In April and May more than 13,000 people went clubbing, to a music festival and a business conference and tests showed these events didn't cause any detectable spread of coronavirus.

'Mate, you're a bit close to me'

Friends Ryan Carroll, Ben Thompson and Daniel Davis, who are all 20 years old, are heading down to Download.

"We're so excited to get back out there after this time," Ben tells Newsbeat.

"It's going to be weird because no social distancing is really involved but we're looking forward to it."

As part of the test event, a mosh pit will be allowed.

Ryan says it will take some getting used to.

"We're definitely going to be looking around and going, 'ah mate you're a bit too close to me' as it'll be hard to remember that it's allowed.

"It's weird to get back to a kind of normality, isn't it?"

Image caption,
Ryan, Ben and Daniel are among the 10,000 people at Download Festival this weekend

But they're also using the event as a reunion.

"Our families and other friends are going and so we are all seeing each other in the first time for two years or something now," says Daniel.

There are no day tickets and the boys will be camping all weekend.

Also, everyone must take Covid-19 tests before and after the festival and provide proof of a negative result to gain entry.

'Throw me in the moshpit'

Someone else incredibly excited about the weekend is 21-year-old Emie Schofield - she's literally been crying about it.

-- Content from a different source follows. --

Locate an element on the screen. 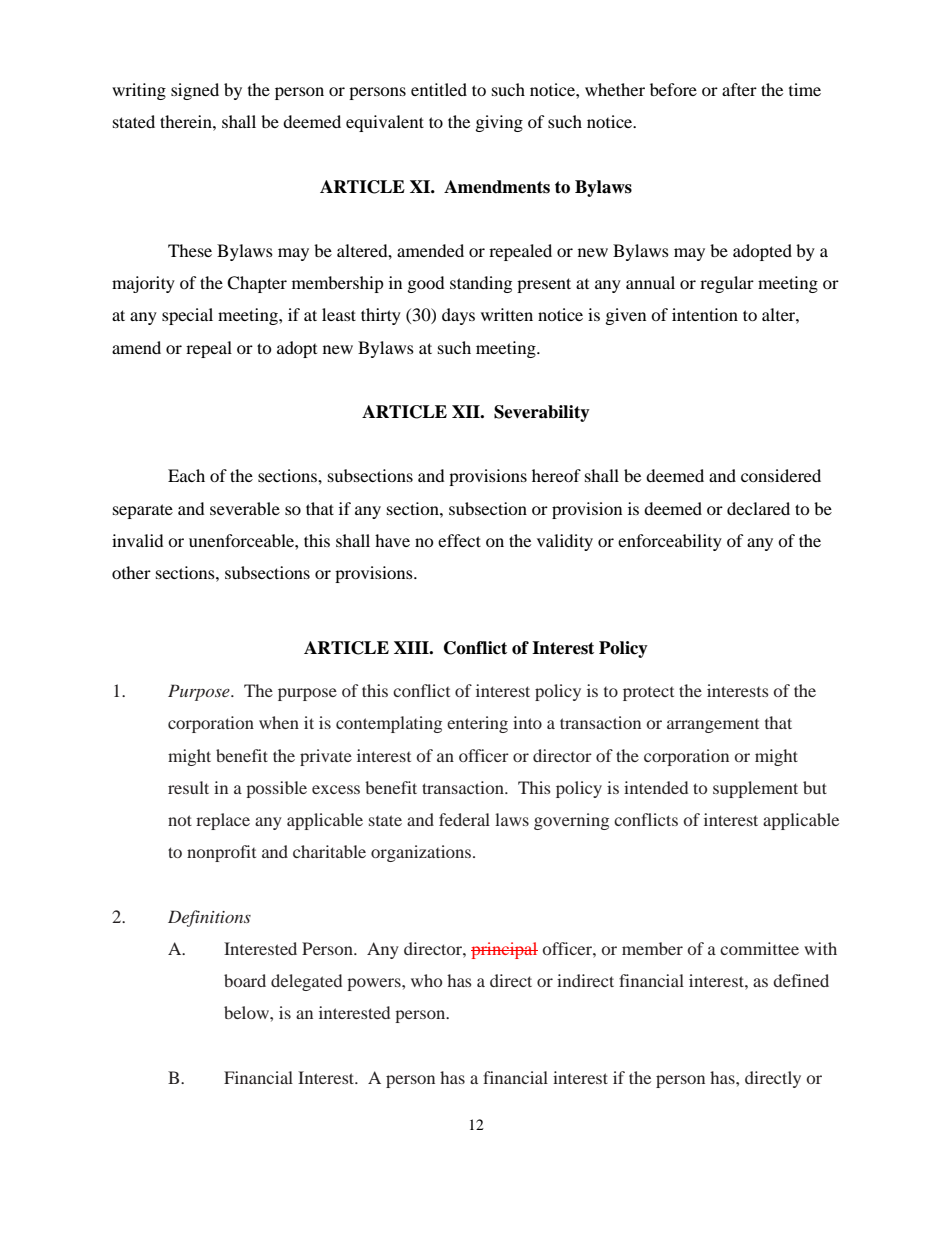 This screenshot has height=1233, width=952. declared is located at coordinates (758, 508).
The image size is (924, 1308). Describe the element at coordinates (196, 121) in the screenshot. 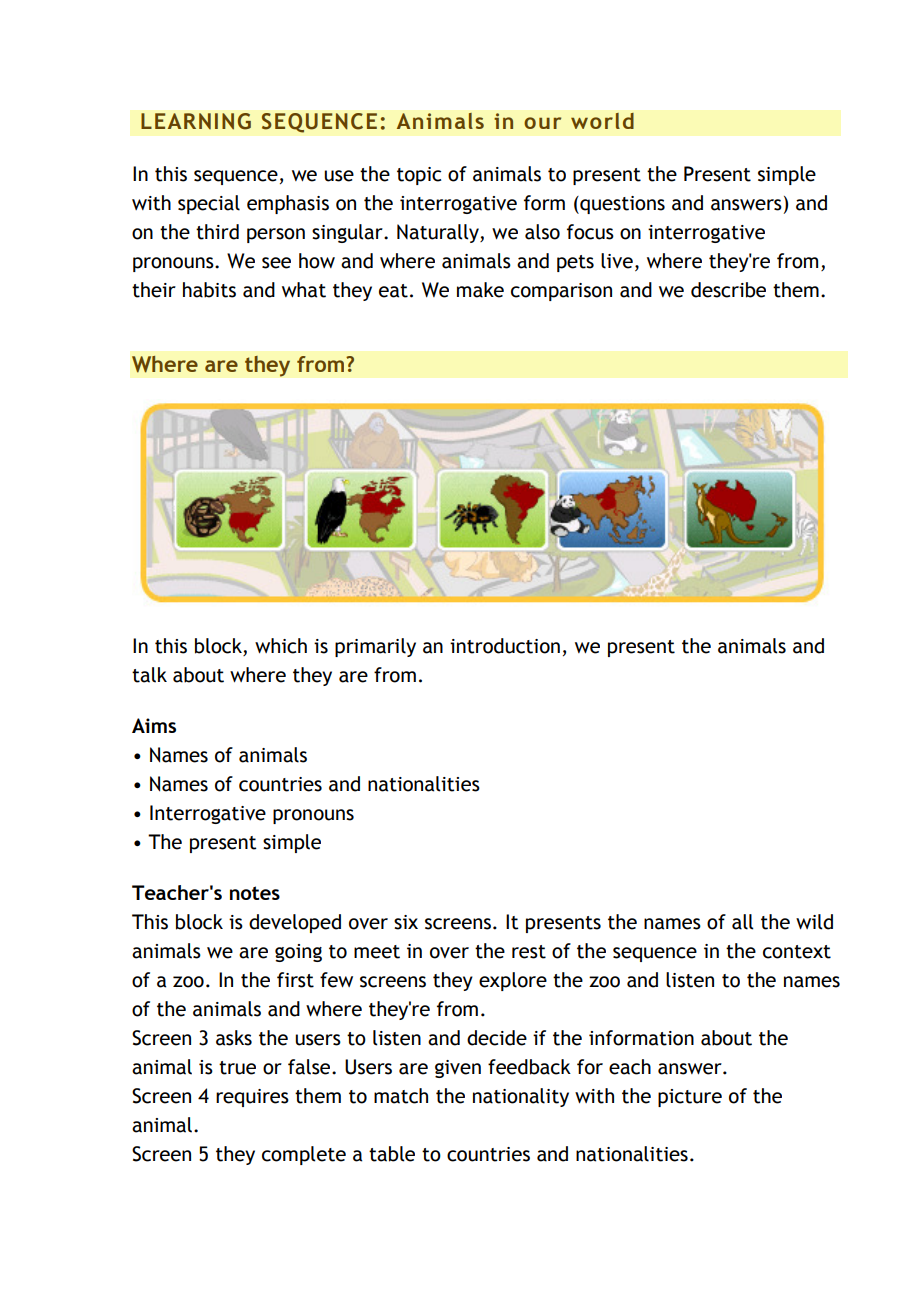

I see `LEARNING` at that location.
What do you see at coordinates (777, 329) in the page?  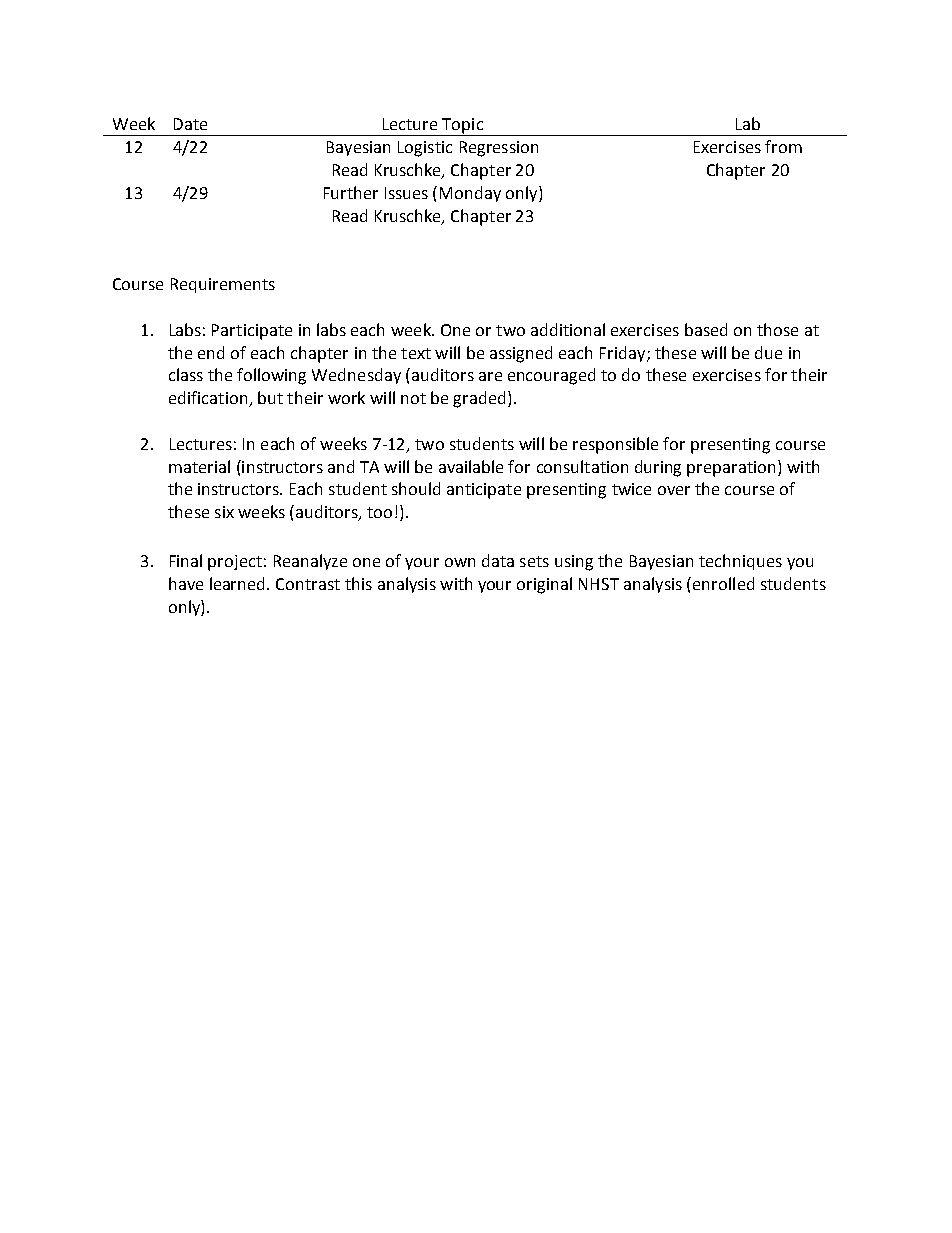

"The last festival I went to was Reading 2019 and I've missed it so much. I've never missed a muddy floor before!"

She booked for Download last minute, a week ago, and is at the festival on her own.

"I thought why not. This Covid situation has been driving me insane and this is the opportunity I need."

Image source, Emie Schofield
Image caption,
Emie says being at Download feels like being 'home'

Wandering around the campsite she says: " I feel like I've got a bit of home with me because it feels normal again."

"Even the rain is not ruining my mood at all, I'm having the best time."

As for worrying about getting close to people?

"No I want to be close. Throw me in the moshpit. Even if I don't know what the song is - put me in there!"

'Light at the end of the tunnel'

Download will get back to normal next year - a proper weekend has already been announced with Biffy Clyro, Iron Maiden and Kiss already confirmed as headliners.

But for 2021, events in the summer calendar are being scaled down.

Organisers of the Notting Hill Carnival have said today that it won't go ahead for the second year running because "safety has to come first" following the latest announcement on the government's roadmap.

But for Rou and Enter Shikari, this weekend is a real turning point.

"I think there's going to be a real emotion to the whole thing," he says.

"This event is effectively helping the return of live music, so it feels like it's the light at the end of the tunnel."